By Linel le Roux on Thursday, 18 August 2011
Category: Linel le Roux

Obedience, even when I don't understand why...

Coming back from Luke 10, it was so great to see the rest of the team again, but still I found myself alone in the corner, many times.  Just reflecting on everything that happened and trying to make sense of it all.  What am I saying?  How can I ever try to figure God out??& nbsp; I don’t need to understand His will to do it!

The first week in Cambodia, we met up with Alta, a missionary from South Africa that has been here for 15 years.  She took us through Veritas module 2, than focuses on the Old Testament and specifically the Pentateuch (first 5 books of the Bible).  Oh man, I don’t know anything!  Feels like God is really taking me back to the basics and teaching me everything from the start.

After reading Deuteronomy 28 (in our teams we had to work through a whole book in one night, sum it up and present it to the rest of South Bound), I understood a little bit better why the world is as it is.  It’s very clear that obedience = blessings, but disobedience = curse.  The world now is way worse than Israel was!  Still, God continues to pursue us.  Very shortly summed up, this is His desire for us:

We are weirdo’s – people’s heads turn then they see us.  We’re not worthy of anything.  Yet when we call for God:  “Dad!” He proudly puts up His hand and says:  “Here I am.”  He loves us – unconditionally.

Sin is whatever God says it is.  It doesn’t need explanation or justification.  Obedience is the evidence of a willingness to do something we don’t want to do, for reasons we don’t understand, simply because God says so.
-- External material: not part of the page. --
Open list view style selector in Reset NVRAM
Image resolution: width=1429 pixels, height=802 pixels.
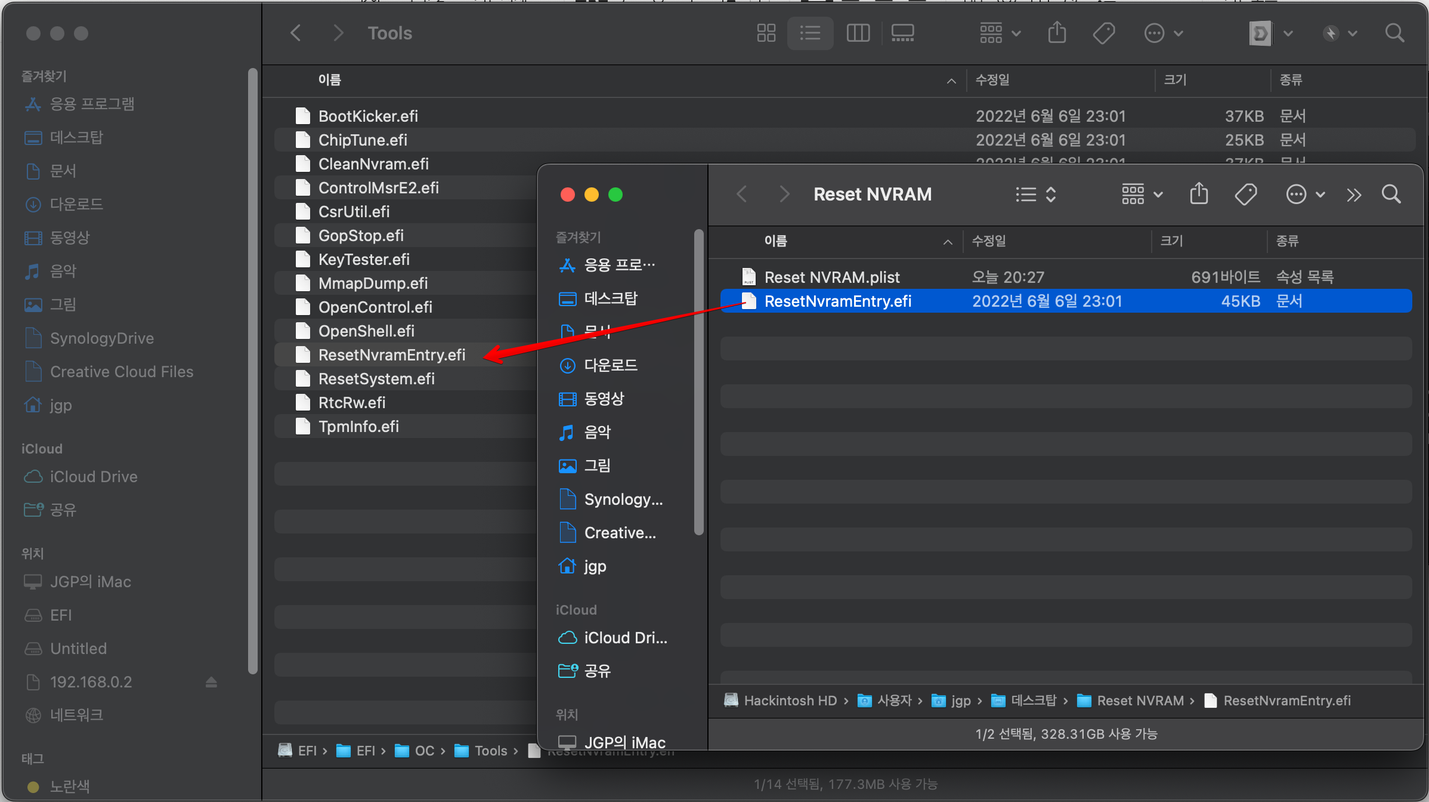pos(1036,195)
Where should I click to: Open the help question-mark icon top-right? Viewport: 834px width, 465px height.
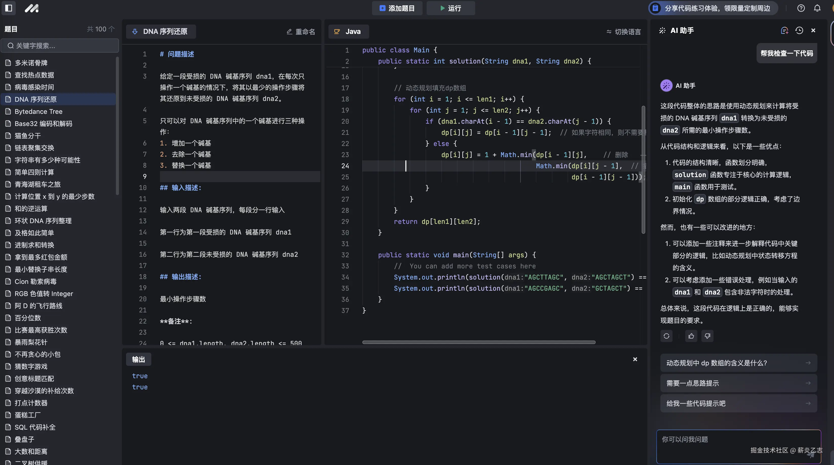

The rest of our time was spent in the community.  During the genocide under Pol Pot and the Khmer Rouge from 1975-1979, millions of Cambodians were brutally murdered, specifically the educated people.  Even if you wore glasses, you were killed, because that means you can read, so you must be educated.  I know, this doesn’t make sense.  It doesn’t sound real.  And that’s what they hold on to, specifically for tourism in Phnom Penh.  The Tuol Sleng Genoside Museum and Killing fields.

Because of this, the country is very under developed.  We helped to build houses, visited under-developed communities and community development programs, shared testimonies at cell groups, preached in local churches, and spent a lot of time with the kids!  They are so cute!  Despite the hurt that Pol Pot and the Khmer Rouge left in the late 70’s, there are smiles on their faces and a playfulness in their touch.

The biggest realization I had over and over again, through doing Veritas on the Old Testament and simply by spending time in the Word, is the magnitude of our sin and how strongly God feels about it.  He is so holy and He can’t allow sin close to Him.  Still He longs to have a relationship with us, because that’s why He created us.  He created us to be new creations in Christ.  And He asks of us to be obedient, to put off our sinful nature and choose to live by God’s Spirit.

Confessions of sin without repentance is pointless.  I need to REPENT – TURN AWAY – CHANGE.  I need to turn and God will heal me.  He’ll heal and restore my calloused heart.  He’s the only one that can bring restoration.  Thank you, Jesus, for loving me too much to just leave me in the mud where You found me.

So, with this, we say goodbye to Cambodia.  The lessons that God taught me here, I carry in my heart, but more than that, I try to make it part of my life – one step at a time.  Don’t try to do too much.  Enjoy.  Trust. And sometimes, just chill in God’s presence!